> Assignment: Everything from the line containing "This screenshot has width=644, height=325." through the end of the data below should be copied exactly, with no other lines.

> Material to process:
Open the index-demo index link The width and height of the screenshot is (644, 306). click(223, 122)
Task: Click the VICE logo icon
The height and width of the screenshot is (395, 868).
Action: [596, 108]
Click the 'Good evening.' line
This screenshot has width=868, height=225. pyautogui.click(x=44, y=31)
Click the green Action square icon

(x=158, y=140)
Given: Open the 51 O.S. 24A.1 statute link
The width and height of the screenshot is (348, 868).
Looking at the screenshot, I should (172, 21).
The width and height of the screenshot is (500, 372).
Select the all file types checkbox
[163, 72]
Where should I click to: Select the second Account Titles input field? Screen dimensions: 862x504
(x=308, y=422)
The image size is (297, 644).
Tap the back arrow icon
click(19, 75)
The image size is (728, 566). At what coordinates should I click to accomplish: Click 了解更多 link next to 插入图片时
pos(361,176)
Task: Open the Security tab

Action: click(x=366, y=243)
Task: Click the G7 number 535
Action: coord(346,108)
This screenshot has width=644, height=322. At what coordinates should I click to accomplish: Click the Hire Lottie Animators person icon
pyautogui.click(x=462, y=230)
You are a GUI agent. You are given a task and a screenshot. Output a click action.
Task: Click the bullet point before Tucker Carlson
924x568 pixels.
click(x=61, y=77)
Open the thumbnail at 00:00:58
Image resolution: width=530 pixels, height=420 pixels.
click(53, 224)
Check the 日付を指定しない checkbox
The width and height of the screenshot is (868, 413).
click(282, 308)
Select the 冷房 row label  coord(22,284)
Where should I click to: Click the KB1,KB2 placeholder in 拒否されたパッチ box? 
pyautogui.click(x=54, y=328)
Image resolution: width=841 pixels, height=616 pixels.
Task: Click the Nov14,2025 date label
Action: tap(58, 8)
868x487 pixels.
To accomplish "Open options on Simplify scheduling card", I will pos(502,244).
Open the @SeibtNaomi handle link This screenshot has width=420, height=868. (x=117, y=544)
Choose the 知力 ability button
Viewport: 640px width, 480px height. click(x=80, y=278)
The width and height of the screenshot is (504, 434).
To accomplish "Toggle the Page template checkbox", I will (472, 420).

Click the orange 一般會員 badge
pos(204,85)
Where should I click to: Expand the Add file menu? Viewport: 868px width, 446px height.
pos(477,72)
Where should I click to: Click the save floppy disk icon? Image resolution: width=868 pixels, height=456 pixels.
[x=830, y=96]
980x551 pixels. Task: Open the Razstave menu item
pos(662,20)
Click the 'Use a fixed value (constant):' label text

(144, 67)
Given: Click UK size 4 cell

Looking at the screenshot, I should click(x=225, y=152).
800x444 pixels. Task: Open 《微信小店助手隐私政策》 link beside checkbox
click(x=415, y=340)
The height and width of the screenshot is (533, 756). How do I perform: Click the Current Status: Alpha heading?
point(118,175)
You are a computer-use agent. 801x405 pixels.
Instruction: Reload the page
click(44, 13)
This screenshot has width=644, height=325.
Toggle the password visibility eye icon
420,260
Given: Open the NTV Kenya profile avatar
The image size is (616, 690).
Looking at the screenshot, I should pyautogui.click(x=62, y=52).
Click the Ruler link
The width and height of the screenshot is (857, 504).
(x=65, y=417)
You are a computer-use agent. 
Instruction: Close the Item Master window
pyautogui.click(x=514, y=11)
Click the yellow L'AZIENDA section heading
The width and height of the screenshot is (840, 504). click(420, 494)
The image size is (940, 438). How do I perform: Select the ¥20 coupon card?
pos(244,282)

> Answer area:
This screenshot has width=644, height=325.
Toggle the password visibility eye icon
420,260
Given: Open the NTV Kenya profile avatar
The image size is (616, 690).
Looking at the screenshot, I should pyautogui.click(x=62, y=52).
Click the Ruler link
The width and height of the screenshot is (857, 504).
(x=65, y=417)
You are a computer-use agent. 
Instruction: Close the Item Master window
pyautogui.click(x=514, y=11)
Click the yellow L'AZIENDA section heading
The width and height of the screenshot is (840, 504). click(420, 494)
The image size is (940, 438). How do I perform: Select the ¥20 coupon card?
pos(244,282)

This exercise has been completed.